Function scanJson

  • Read a JSON file or string into a DataFrame.

    Note: Currently only newline delimited JSON is supported

    Parameters

    • path: string

      path to json file

      • path: Path to a file or a file like string. Any valid filepath can be used. Example: ./file.json.
    • Optionaloptions: Partial<ScanJsonOptions>
      • inferSchemaLength

        Maximum number of lines to read to infer schema. If set to 0, all columns will be read as pl.Utf8. If set to null, a full table scan will be done (slow).

      • nThreads

        Maximum number of threads to use when reading json.

      • lowMemory

        Reduce memory usage in expense of performance.

      • batchSize

        Number of lines to read into the buffer at once.

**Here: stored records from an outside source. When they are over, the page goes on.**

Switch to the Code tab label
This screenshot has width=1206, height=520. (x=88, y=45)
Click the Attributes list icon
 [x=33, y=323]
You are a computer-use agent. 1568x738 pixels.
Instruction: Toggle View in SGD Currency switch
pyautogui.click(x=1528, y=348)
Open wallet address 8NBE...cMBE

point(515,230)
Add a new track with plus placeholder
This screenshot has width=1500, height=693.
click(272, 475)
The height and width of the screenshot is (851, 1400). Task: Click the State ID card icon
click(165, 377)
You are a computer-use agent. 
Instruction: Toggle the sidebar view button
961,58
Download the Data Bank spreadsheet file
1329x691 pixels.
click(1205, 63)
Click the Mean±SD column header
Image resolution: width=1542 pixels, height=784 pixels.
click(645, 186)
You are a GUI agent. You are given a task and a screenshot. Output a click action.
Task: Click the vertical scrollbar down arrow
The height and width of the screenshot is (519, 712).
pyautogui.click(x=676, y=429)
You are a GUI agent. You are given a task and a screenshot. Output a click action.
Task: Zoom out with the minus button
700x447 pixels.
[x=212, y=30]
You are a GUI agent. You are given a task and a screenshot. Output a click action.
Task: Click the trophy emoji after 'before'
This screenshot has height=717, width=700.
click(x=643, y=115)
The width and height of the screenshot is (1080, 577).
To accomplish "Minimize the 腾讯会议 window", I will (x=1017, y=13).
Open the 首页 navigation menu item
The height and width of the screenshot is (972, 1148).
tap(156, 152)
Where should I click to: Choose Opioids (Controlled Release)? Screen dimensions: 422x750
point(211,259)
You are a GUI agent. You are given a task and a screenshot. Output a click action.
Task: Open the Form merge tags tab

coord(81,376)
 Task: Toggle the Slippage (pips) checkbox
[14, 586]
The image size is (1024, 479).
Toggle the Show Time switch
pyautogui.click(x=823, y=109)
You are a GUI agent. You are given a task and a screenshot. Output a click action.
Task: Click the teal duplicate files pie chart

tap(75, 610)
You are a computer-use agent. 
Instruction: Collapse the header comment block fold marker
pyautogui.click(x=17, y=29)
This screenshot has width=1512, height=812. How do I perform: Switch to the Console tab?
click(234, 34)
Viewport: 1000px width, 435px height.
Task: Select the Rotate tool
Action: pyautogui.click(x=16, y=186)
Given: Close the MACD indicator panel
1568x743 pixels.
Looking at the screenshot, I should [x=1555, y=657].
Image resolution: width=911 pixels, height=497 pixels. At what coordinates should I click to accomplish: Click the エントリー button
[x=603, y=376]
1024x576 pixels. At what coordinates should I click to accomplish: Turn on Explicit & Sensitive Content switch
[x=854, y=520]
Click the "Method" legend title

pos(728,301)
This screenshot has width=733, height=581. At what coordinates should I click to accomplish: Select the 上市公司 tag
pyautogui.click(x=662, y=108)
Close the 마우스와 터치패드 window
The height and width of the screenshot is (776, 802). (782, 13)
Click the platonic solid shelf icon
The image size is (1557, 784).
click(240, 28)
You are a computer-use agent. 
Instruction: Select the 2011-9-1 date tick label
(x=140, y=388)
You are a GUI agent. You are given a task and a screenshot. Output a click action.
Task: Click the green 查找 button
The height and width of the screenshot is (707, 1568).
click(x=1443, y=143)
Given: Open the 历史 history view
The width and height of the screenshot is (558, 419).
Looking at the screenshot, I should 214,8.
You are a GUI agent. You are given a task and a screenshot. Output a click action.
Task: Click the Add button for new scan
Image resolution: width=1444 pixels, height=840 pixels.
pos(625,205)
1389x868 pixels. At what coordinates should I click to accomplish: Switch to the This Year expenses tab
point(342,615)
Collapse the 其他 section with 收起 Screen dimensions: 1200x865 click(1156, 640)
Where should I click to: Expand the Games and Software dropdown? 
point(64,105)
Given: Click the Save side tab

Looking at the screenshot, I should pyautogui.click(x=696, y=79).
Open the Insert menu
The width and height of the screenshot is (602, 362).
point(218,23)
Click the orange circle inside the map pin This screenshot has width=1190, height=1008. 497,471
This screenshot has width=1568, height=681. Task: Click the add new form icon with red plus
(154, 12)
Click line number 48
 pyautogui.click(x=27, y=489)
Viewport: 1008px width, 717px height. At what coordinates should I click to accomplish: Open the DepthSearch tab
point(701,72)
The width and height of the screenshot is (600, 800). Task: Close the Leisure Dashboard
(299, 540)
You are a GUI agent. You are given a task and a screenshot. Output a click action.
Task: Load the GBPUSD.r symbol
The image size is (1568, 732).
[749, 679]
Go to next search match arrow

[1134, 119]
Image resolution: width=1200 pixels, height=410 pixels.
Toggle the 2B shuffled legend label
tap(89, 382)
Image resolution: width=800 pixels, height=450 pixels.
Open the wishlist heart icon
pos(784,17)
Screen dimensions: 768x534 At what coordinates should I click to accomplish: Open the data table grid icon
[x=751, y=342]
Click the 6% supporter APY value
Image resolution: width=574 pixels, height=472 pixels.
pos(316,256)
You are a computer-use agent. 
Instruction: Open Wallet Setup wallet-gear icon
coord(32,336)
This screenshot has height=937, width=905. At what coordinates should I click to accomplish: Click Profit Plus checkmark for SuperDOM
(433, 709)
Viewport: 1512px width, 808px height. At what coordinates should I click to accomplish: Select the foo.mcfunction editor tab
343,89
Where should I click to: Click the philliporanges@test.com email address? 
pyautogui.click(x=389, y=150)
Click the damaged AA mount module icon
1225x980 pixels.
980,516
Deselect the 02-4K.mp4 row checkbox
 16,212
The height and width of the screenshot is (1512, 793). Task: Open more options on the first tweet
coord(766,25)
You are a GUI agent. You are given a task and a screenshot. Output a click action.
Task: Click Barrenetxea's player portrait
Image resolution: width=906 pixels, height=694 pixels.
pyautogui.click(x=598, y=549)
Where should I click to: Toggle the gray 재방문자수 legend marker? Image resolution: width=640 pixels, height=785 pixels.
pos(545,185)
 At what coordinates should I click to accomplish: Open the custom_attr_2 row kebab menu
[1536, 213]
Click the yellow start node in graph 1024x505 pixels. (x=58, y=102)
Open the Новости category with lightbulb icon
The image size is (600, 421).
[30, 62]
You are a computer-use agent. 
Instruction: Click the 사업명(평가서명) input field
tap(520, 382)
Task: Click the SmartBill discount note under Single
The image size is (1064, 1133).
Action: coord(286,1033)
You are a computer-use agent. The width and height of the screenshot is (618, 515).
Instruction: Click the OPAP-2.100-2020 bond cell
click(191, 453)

Modify this to change performance.

      • numRows

        Stop reading from parquet file after reading numRows.

      • skipRows

        Start reading after skipRows position.

      • rowCount

        Add row count as column

    Returns LazyDataFrame

    (DataFrame)

    > const df = pl.scanJson('path/to/file.json', {numRows: 2}).collectSync()
    > console.log(df)
    shape: (2, 3)
    ╭─────┬─────┬─────╮
    abc
    │ --- ┆ --- ┆ --- │
    i64stri64
    ╞═════╪═════╪═════╡
    1foo3
    ├╌╌╌╌╌┼╌╌╌╌╌┼╌╌╌╌╌┤
    2bar6
    ╰─────┴─────┴─────╯